## Exercise description
Copy out, word for word, everything from the line containing "This screenshot has width=783, height=461." down to the end of the entries, keeping both ends.

(Entries from a pointing dataset)
----
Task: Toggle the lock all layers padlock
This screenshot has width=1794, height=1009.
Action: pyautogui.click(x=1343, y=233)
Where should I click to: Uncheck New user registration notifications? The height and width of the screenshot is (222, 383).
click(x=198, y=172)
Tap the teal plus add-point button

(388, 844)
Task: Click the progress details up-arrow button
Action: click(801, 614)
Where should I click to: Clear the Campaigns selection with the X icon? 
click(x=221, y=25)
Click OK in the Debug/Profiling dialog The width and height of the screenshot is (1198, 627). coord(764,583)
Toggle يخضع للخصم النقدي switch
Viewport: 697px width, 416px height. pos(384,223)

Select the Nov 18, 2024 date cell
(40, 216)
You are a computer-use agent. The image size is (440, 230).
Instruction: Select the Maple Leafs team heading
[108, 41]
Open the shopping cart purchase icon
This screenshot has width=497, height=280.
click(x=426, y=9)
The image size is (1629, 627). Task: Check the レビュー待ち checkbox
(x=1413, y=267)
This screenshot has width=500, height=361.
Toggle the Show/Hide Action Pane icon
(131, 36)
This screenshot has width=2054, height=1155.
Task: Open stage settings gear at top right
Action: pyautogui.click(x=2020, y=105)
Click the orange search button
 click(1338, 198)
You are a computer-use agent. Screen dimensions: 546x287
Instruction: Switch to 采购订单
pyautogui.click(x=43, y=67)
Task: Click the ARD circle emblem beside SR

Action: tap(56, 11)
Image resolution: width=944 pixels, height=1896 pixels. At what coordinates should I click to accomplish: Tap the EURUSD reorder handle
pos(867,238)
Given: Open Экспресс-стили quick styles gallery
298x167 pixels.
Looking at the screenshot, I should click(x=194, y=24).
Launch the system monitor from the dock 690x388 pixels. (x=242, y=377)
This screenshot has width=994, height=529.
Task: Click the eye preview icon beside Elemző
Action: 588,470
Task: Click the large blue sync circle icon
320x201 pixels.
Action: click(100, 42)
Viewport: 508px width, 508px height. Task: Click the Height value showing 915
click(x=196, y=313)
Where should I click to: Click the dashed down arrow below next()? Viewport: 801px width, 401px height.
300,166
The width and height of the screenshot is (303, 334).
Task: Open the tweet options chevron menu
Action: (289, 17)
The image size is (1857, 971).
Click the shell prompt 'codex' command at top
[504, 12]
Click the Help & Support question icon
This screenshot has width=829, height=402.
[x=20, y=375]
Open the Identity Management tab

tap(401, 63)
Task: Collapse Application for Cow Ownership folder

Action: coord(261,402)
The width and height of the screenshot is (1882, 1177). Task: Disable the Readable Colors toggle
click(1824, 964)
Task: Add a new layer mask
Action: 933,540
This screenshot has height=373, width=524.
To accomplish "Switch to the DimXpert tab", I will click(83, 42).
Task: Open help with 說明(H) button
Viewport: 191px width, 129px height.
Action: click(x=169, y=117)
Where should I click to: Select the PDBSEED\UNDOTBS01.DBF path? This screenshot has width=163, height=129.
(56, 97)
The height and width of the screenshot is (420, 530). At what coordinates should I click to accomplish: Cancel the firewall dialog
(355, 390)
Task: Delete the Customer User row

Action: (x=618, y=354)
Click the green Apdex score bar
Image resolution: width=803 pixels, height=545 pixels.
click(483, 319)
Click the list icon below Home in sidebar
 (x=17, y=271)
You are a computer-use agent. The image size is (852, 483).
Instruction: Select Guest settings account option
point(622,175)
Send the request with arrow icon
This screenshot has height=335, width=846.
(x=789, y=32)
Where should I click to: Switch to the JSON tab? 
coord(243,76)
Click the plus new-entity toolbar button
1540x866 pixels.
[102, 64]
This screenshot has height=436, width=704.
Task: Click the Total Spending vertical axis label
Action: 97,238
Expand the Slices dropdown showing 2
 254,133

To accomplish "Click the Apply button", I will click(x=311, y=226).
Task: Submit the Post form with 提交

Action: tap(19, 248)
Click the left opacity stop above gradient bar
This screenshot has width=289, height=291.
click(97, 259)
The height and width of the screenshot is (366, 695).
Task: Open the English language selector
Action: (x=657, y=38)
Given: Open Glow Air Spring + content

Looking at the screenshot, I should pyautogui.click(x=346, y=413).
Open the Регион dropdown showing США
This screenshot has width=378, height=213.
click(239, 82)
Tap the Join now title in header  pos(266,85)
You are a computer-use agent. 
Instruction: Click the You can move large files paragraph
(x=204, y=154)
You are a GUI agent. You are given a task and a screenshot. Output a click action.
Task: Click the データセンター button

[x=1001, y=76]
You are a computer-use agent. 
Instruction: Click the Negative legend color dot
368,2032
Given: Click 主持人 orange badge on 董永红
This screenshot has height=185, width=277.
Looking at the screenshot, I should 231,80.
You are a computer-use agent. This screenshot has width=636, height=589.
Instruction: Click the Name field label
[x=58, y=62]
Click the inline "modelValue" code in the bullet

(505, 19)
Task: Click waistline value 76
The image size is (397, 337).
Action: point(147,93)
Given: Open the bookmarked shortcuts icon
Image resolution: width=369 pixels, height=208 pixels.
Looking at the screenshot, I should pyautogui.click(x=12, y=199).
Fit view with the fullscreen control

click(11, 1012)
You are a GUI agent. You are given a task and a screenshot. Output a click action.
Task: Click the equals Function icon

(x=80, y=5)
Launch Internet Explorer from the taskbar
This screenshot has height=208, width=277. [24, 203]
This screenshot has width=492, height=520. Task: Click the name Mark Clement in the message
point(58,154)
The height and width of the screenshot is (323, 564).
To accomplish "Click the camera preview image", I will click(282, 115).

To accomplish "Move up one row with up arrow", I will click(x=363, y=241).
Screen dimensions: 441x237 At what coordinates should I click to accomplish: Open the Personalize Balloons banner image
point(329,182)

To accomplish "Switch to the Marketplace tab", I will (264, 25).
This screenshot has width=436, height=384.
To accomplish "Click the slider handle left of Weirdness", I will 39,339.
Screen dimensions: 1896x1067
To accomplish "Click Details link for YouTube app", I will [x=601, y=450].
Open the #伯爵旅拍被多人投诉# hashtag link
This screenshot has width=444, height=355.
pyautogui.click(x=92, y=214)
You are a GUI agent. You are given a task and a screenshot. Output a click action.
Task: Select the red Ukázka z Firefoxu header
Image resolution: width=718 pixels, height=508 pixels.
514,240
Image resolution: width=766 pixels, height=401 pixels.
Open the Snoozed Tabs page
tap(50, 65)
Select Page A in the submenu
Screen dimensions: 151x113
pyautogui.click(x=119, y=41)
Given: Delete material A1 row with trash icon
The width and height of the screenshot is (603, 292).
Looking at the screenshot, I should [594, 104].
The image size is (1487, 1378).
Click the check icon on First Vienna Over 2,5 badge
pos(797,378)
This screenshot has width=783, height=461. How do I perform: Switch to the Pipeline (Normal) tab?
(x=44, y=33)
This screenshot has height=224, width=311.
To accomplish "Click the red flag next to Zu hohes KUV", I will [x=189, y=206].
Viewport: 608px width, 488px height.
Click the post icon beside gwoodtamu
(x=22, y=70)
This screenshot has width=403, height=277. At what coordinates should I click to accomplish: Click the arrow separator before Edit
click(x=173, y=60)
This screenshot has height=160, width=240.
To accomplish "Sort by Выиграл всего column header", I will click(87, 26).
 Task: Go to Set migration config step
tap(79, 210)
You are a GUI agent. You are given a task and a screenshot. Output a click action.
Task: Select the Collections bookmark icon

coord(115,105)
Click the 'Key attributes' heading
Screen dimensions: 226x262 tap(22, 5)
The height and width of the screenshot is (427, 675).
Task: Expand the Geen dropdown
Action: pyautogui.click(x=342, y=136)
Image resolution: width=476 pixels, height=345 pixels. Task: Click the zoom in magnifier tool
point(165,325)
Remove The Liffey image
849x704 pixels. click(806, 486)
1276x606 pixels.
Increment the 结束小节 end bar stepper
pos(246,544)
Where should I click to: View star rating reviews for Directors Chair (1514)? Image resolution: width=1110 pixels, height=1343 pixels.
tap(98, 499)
----
## Problem solution
This screenshot has width=783, height=461. How do I perform: Switch to the Pipeline (Normal) tab?
(x=44, y=33)
This screenshot has height=224, width=311.
To accomplish "Click the red flag next to Zu hohes KUV", I will [x=189, y=206].
Viewport: 608px width, 488px height.
Click the post icon beside gwoodtamu
(x=22, y=70)
This screenshot has width=403, height=277. At what coordinates should I click to accomplish: Click the arrow separator before Edit
click(x=173, y=60)
This screenshot has height=160, width=240.
To accomplish "Sort by Выиграл всего column header", I will click(87, 26).
 Task: Go to Set migration config step
tap(79, 210)
You are a GUI agent. You are given a task and a screenshot. Output a click action.
Task: Select the Collections bookmark icon

coord(115,105)
Click the 'Key attributes' heading
Screen dimensions: 226x262 tap(22, 5)
The height and width of the screenshot is (427, 675).
Task: Expand the Geen dropdown
Action: pyautogui.click(x=342, y=136)
Image resolution: width=476 pixels, height=345 pixels. Task: Click the zoom in magnifier tool
point(165,325)
Remove The Liffey image
849x704 pixels. click(806, 486)
1276x606 pixels.
Increment the 结束小节 end bar stepper
pos(246,544)
Where should I click to: View star rating reviews for Directors Chair (1514)? Image resolution: width=1110 pixels, height=1343 pixels.
tap(98, 499)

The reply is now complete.